#### Materiale:
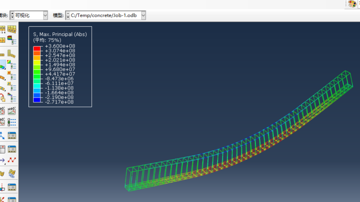Expand the Job-1.odb model dropdown
The width and height of the screenshot is (360, 202).
click(x=143, y=15)
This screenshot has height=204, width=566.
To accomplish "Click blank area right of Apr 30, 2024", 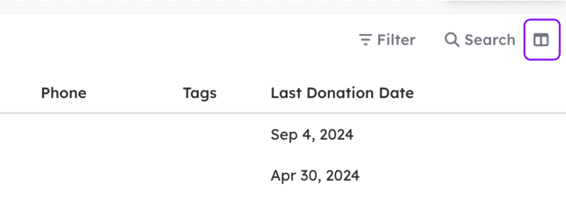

#### Compito assegnato:
Formatta tutte le righe qui sopra come un elenco numerato, escludendo quelle vuote. Non riportare le immagini nella risposta.

#### La risposta:
1. Expand the Job-1.odb model dropdown
2. The width and height of the screenshot is (360, 202).
3. click(x=143, y=15)
4. This screenshot has height=204, width=566.
5. To accomplish "Click blank area right of Apr 30, 2024", 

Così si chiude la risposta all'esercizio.